The International Confederation of Free Trade Unions (ICFTU)
and its "Global Unions" partners have blacklisted
250 companies for doing business in Burma.
The Unions' list, published on 15 November, was the culmination
of an eight-month campaign in which it contacted all companies
that have links with Burma urging them to stop doing business
with the country. Some companies said their presence helped the
people in Burma, others did not respond.
According to the trade unions, "it is impossible to conduct
any business in Burma without directly or indirectly supporting
the Burmese military dictatorship, which is responsible for the
extensive use of forced labour, as well as other serious violations
of human and trade union rights."
The blacklist follows the release of the International Labour
Organization's (ILO) report on forced labour in Burma. A high-level
ILO mission visited Burma for three-weeks in September and October
to assess whether forced labour had been eliminated. Last year,
the ILO called on member-States to "review their relations
with" Burma for its "persistent violations" of
the Forced Labour Convention, No. 29.
The mission concluded forced labour was widespread particularly
in the hinterland where ethnic minorities were forced to work
without pay. The ILO report recommends the government accepts
a permanent ILO presence and the creation of a special ombudsman
to investigate allegations of abuse.
Trade unions estimate that more than 800,000 people in Burma
are forced to work as agricultural workers, army porters and construction
workers for little or no pay.

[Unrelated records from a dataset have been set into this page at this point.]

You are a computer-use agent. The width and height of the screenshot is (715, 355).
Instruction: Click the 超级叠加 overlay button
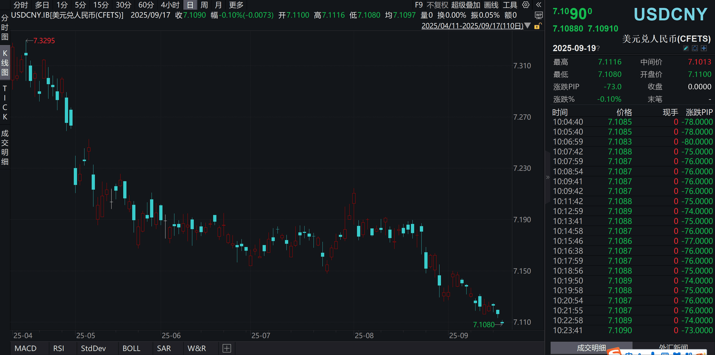(465, 5)
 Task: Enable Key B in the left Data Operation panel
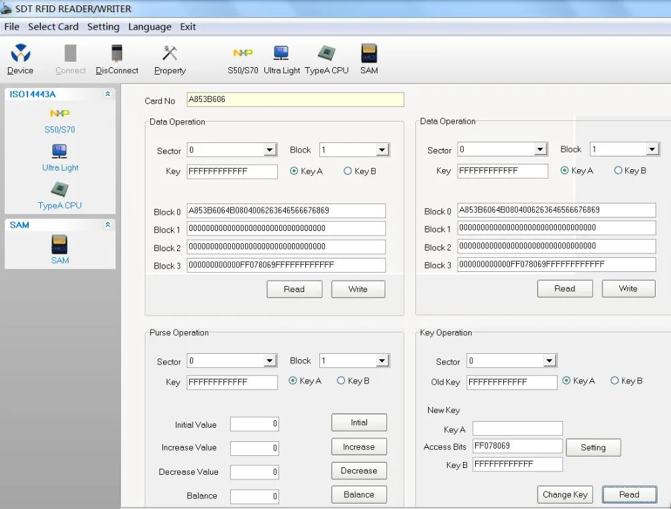click(346, 171)
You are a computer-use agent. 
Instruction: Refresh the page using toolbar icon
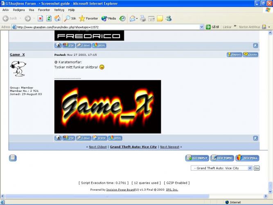tap(49, 18)
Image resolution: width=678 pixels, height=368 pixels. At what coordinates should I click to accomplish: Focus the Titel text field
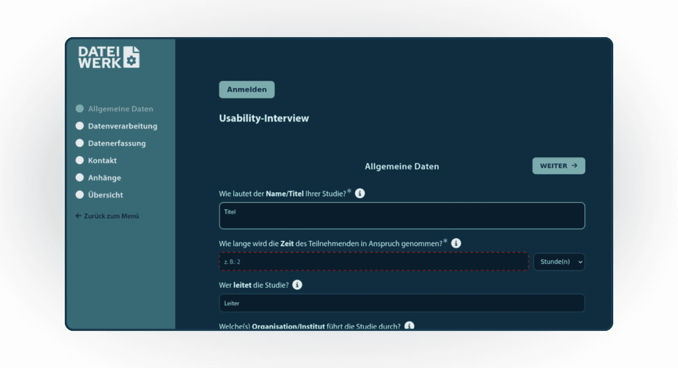[402, 216]
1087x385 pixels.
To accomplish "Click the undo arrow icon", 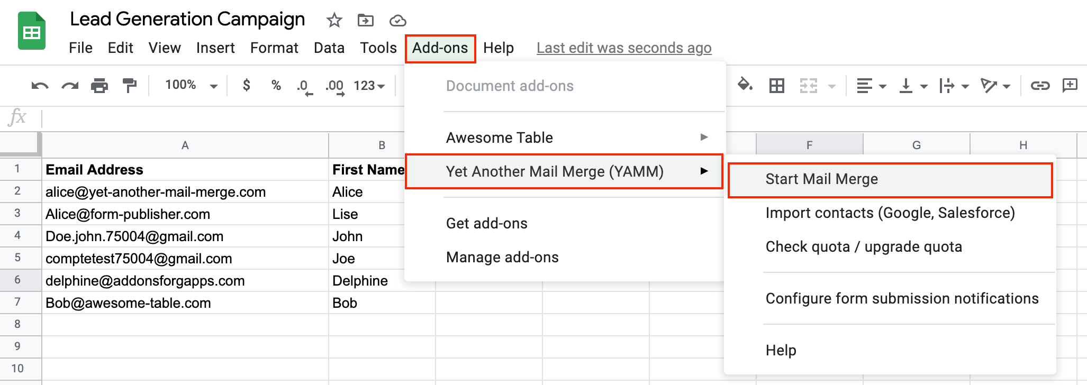I will pos(40,86).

There are about 1,500 political
prisoners, thousands have fled to Thailand, China, India and Bangladesh
as refugees and the democratically elected government has been
stopped by the military dictatorship from taking power.
Anti-Slavery International supports the ICFTU's action and believes
that by imposing sanctions an important source of revenue will
be cut off thereby weakening the economy and forcing the regime
to consider political and economic reform.